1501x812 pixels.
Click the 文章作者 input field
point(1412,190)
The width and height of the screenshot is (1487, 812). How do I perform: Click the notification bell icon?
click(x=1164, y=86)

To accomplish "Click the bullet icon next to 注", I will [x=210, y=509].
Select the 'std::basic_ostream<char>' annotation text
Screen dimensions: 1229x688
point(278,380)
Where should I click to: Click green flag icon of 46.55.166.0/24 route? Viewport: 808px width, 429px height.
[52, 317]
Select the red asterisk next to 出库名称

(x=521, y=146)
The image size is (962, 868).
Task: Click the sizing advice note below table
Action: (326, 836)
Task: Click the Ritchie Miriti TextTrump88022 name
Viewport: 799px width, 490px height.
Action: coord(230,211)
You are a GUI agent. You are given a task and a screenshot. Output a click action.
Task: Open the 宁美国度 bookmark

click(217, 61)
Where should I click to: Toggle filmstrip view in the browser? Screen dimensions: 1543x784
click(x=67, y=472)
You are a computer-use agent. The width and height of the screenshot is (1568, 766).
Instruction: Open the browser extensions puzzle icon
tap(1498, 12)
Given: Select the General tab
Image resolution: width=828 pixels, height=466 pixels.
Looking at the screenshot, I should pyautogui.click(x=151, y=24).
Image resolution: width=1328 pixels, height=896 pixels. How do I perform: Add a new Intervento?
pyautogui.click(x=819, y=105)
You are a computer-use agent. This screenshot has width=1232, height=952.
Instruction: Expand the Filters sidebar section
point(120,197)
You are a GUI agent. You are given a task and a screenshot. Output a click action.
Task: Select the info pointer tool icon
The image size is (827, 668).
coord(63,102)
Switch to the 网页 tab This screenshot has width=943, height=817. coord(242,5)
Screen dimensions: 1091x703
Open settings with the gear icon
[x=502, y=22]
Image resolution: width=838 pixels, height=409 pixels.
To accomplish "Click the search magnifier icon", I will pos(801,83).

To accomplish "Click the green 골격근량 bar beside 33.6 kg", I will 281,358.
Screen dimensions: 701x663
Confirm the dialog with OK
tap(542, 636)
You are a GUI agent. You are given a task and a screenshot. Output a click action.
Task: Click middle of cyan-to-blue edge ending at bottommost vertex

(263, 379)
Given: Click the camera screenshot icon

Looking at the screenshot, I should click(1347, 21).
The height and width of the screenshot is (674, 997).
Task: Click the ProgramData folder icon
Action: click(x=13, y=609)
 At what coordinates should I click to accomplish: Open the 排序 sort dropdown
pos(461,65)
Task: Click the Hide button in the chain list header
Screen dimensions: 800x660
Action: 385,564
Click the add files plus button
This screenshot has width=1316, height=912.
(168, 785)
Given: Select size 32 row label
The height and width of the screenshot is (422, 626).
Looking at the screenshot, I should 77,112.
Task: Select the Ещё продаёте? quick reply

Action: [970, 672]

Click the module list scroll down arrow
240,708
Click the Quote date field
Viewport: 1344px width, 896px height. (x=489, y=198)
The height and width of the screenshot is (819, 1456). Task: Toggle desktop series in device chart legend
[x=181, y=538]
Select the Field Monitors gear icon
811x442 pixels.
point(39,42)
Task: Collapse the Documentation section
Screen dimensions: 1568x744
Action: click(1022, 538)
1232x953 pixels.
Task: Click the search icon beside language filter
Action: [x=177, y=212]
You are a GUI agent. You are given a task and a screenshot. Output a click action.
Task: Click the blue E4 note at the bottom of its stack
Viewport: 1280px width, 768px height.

************

:: CHALLENGE ::
Swap "GUI agent" for "interface agent" everywhere it occurs in the rows above, and reproduce all the rows with every other word left unchanged.

:: WRITTEN SOLUTION ::
1501x812 pixels.
Click the 文章作者 input field
point(1412,190)
The width and height of the screenshot is (1487, 812). How do I perform: Click the notification bell icon?
click(x=1164, y=86)

To accomplish "Click the bullet icon next to 注", I will [x=210, y=509].
Select the 'std::basic_ostream<char>' annotation text
Screen dimensions: 1229x688
point(278,380)
Where should I click to: Click green flag icon of 46.55.166.0/24 route? Viewport: 808px width, 429px height.
[52, 317]
Select the red asterisk next to 出库名称

(x=521, y=146)
The image size is (962, 868).
Task: Click the sizing advice note below table
Action: (326, 836)
Task: Click the Ritchie Miriti TextTrump88022 name
Viewport: 799px width, 490px height.
Action: coord(230,211)
You are a interface agent. You are given a task and a screenshot. Output a click action.
Task: Open the 宁美国度 bookmark

click(217, 61)
Where should I click to: Toggle filmstrip view in the browser? Screen dimensions: 1543x784
click(x=67, y=472)
You are a computer-use agent. The width and height of the screenshot is (1568, 766).
Instruction: Open the browser extensions puzzle icon
tap(1498, 12)
Given: Select the General tab
Image resolution: width=828 pixels, height=466 pixels.
Looking at the screenshot, I should pyautogui.click(x=151, y=24).
Image resolution: width=1328 pixels, height=896 pixels. How do I perform: Add a new Intervento?
pyautogui.click(x=819, y=105)
You are a computer-use agent. This screenshot has width=1232, height=952.
Instruction: Expand the Filters sidebar section
point(120,197)
You are a interface agent. You are given a task and a screenshot. Output a click action.
Task: Select the info pointer tool icon
The image size is (827, 668).
coord(63,102)
Switch to the 网页 tab This screenshot has width=943, height=817. coord(242,5)
Screen dimensions: 1091x703
Open settings with the gear icon
[x=502, y=22]
Image resolution: width=838 pixels, height=409 pixels.
To accomplish "Click the search magnifier icon", I will pos(801,83).

To accomplish "Click the green 골격근량 bar beside 33.6 kg", I will 281,358.
Screen dimensions: 701x663
Confirm the dialog with OK
tap(542, 636)
You are a interface agent. You are given a task and a screenshot. Output a click action.
Task: Click middle of cyan-to-blue edge ending at bottommost vertex

(263, 379)
Given: Click the camera screenshot icon

Looking at the screenshot, I should click(1347, 21).
The height and width of the screenshot is (674, 997).
Task: Click the ProgramData folder icon
Action: click(x=13, y=609)
 At what coordinates should I click to accomplish: Open the 排序 sort dropdown
pos(461,65)
Task: Click the Hide button in the chain list header
Screen dimensions: 800x660
Action: 385,564
Click the add files plus button
This screenshot has width=1316, height=912.
(168, 785)
Given: Select size 32 row label
The height and width of the screenshot is (422, 626).
Looking at the screenshot, I should 77,112.
Task: Select the Ещё продаёте? quick reply

Action: [970, 672]

Click the module list scroll down arrow
240,708
Click the Quote date field
Viewport: 1344px width, 896px height. (x=489, y=198)
The height and width of the screenshot is (819, 1456). Task: Toggle desktop series in device chart legend
[x=181, y=538]
Select the Field Monitors gear icon
811x442 pixels.
point(39,42)
Task: Collapse the Documentation section
Screen dimensions: 1568x744
Action: click(1022, 538)
1232x953 pixels.
Task: Click the search icon beside language filter
Action: [x=177, y=212]
You are a interface agent. You are given a task and a screenshot. Output a click action.
Task: Click the blue E4 note at the bottom of its stack
Viewport: 1280px width, 768px height.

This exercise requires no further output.